それしか自分にできることがなかったからだ。
だが、アルの言葉は残酷だった。
「フィーネ……俺には彼らを救えないんだ。古代魔法には悪魔を浄化する魔法はない。そもそも聖魔法は五百年前、魔王が現れた時に作り出された魔法だからな。その前から存在する古代魔法にはなくて当然なんだ。俺にできるのは……滅するだけだ。そんな俺に……横からお前には無理だ。やめておけとレオを制して、レオが命を賭けて助けようとしている人たちを滅しろと言うのか?」
「そんな……アル様なら何か方法が……」
「俺は万能じゃない。現代魔法には欠片も才能がないからな。レオが目指す結果はレオにしか導けない。まぁ、たとえ俺に何ができたとしても俺は手を出さない。レオの理想でレオの臣下が巻き込まれるのは理不尽だからその時は手を出すだろうが、レオが足掻いているうちは俺は手を出さない。これはレオの問題で、レオの責任だからな」
「でも……それでも……」
アルはフィーネを見て苦笑する。
フィーネの目からは大粒の涙がこぼれていた。
それを右手で拭いながらアルは笑う。
「心配するな。悲しいことなんて何もない」
「悲しいから……泣いてるんじゃありません……自分が不甲斐なくて……」
「なら泣く必要はない。君は君のできることをやった。俺も俺ができることをやった。そしてレオは今、レオができることをやってる。ちょっと背伸びしてるが……まぁ見てろ。あいつは俺の弟だ。どんな壁だって乗り越える」
そう言ってアルは魔法に集中しているレオを見る。
必要な魔力が得られないせいか、まだ詠唱にすら入れてない。典型的な魔力不足であり、そういう場合、普通なら即中断となる。間違いなく命に関わるからだ。

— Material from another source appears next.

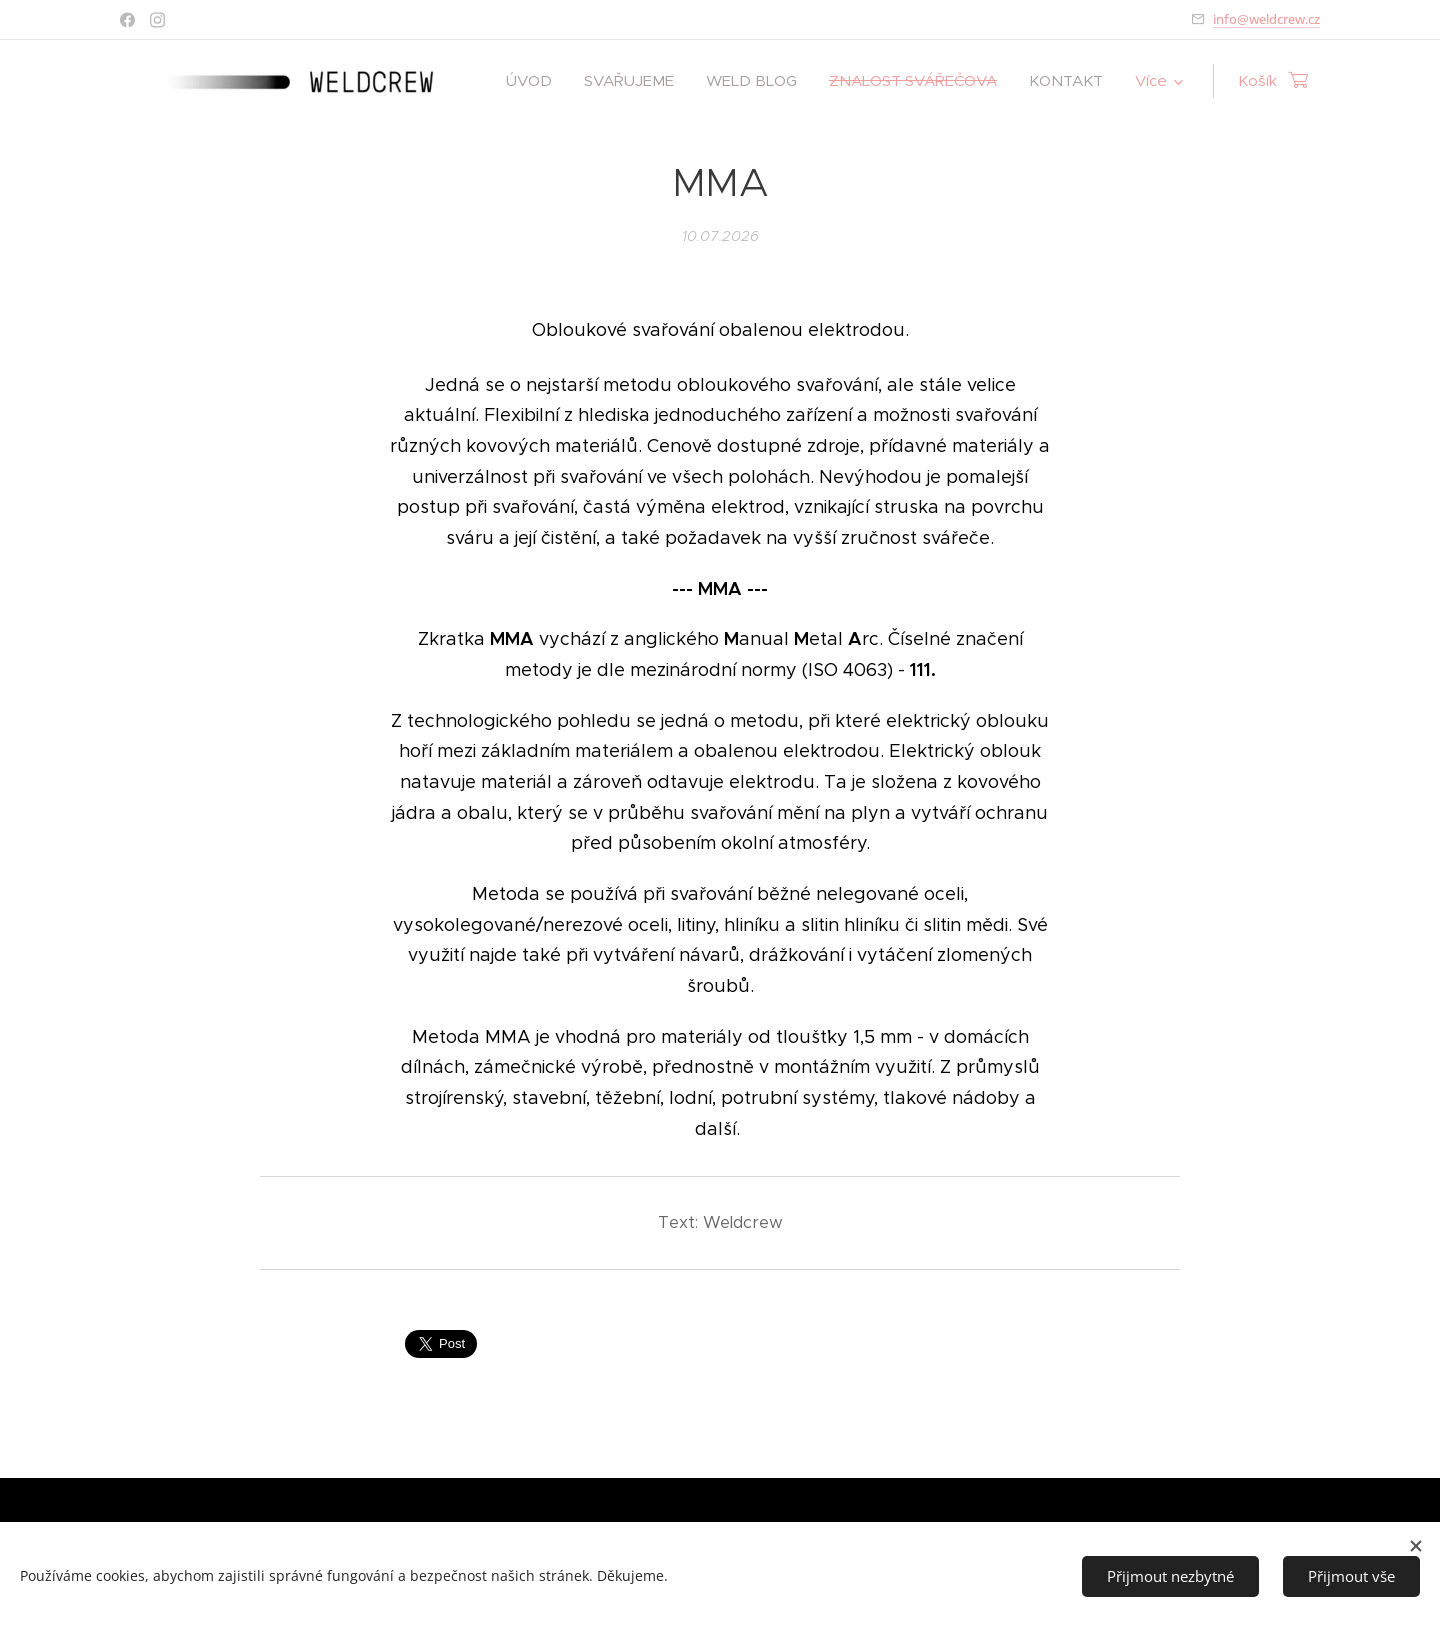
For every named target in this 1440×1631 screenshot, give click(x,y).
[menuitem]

「信頼は結構ですが、危険であることには変わりません」
「死ぬならそこまでだ。だが……俺の弟は死なん」
「レオナルト様もお辛いですな。一番近い身内に一番期待されているのですから」
「当たり前だ。俺が一番レオの凄さをわかってる」
「でも弱さも理解していらっしゃるのでは?」
「ふっ……そうだな。じゃあ兄貴らしくエールを送ってくるか」
そう言ってアルはスッと息を吸う。
そしてゆっくりと喋り始めた。
「レオ……聞こえるか?」
■■■
「ぐっ、くぅっ!!」
レオは体中から力が抜けていくのを感じていた。
血液が抜けていくような感覚に苛まれ、意識を保つのが難しくなっていく。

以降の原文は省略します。